-- Records for this exercise follows --

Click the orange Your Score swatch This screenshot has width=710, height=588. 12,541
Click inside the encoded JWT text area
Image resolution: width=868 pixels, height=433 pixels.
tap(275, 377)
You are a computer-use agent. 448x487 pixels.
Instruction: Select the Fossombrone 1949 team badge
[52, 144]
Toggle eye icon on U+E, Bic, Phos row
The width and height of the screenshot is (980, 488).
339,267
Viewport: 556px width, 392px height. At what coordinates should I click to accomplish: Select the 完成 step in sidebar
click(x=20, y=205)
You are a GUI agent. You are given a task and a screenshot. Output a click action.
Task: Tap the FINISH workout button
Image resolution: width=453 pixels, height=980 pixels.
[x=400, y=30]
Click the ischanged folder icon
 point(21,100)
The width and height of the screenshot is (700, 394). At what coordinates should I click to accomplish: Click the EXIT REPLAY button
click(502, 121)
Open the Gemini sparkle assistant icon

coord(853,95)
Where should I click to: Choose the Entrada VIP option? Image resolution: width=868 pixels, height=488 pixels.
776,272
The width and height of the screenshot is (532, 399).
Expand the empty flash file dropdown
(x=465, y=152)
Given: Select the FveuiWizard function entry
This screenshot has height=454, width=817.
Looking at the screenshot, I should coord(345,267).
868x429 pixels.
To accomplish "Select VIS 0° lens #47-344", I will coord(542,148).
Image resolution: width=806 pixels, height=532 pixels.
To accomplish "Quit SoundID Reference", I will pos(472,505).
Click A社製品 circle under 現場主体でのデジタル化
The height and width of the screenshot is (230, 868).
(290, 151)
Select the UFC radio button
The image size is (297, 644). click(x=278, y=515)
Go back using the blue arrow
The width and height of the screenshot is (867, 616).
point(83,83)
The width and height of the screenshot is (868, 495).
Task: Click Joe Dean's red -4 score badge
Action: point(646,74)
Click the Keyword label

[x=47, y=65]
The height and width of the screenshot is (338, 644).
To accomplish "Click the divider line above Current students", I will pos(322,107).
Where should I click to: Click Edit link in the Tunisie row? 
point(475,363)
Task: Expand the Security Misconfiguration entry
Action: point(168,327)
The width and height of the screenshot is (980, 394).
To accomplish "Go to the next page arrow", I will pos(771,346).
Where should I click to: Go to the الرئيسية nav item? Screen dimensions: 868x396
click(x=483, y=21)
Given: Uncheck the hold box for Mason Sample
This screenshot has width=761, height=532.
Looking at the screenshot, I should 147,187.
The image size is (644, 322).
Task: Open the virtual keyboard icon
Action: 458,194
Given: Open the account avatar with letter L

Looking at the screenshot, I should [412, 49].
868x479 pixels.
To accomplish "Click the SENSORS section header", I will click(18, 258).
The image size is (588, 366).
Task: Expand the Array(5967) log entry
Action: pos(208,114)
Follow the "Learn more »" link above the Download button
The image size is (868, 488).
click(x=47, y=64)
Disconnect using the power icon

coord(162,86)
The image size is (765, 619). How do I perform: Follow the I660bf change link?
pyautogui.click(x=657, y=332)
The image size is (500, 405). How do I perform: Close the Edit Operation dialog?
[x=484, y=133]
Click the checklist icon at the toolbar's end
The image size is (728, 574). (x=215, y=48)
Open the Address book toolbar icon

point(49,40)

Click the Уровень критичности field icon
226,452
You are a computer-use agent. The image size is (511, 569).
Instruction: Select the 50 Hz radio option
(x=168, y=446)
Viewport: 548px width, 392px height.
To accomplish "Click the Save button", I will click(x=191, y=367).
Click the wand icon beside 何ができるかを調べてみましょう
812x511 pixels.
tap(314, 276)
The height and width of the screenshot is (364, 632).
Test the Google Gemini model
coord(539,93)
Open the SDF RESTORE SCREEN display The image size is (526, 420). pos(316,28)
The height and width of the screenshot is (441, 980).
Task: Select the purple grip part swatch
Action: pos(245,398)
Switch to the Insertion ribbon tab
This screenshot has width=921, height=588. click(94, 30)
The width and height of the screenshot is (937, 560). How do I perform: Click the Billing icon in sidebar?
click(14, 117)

-- Records for this exercise concluded --

Goal of the exercise: Restate verbatim all lines from the start of the data through the line containing "Image resolution: width=806", with both ends kept.

Completed task:
Click the orange Your Score swatch This screenshot has width=710, height=588. 12,541
Click inside the encoded JWT text area
Image resolution: width=868 pixels, height=433 pixels.
tap(275, 377)
You are a computer-use agent. 448x487 pixels.
Instruction: Select the Fossombrone 1949 team badge
[52, 144]
Toggle eye icon on U+E, Bic, Phos row
The width and height of the screenshot is (980, 488).
339,267
Viewport: 556px width, 392px height. At what coordinates should I click to accomplish: Select the 完成 step in sidebar
click(x=20, y=205)
You are a GUI agent. You are given a task and a screenshot. Output a click action.
Task: Tap the FINISH workout button
Image resolution: width=453 pixels, height=980 pixels.
[x=400, y=30]
Click the ischanged folder icon
 point(21,100)
The width and height of the screenshot is (700, 394). At what coordinates should I click to accomplish: Click the EXIT REPLAY button
click(502, 121)
Open the Gemini sparkle assistant icon

coord(853,95)
Where should I click to: Choose the Entrada VIP option? Image resolution: width=868 pixels, height=488 pixels.
776,272
The width and height of the screenshot is (532, 399).
Expand the empty flash file dropdown
(x=465, y=152)
Given: Select the FveuiWizard function entry
This screenshot has height=454, width=817.
Looking at the screenshot, I should coord(345,267).
868x429 pixels.
To accomplish "Select VIS 0° lens #47-344", I will coord(542,148).
Image resolution: width=806 pixels, height=532 pixels.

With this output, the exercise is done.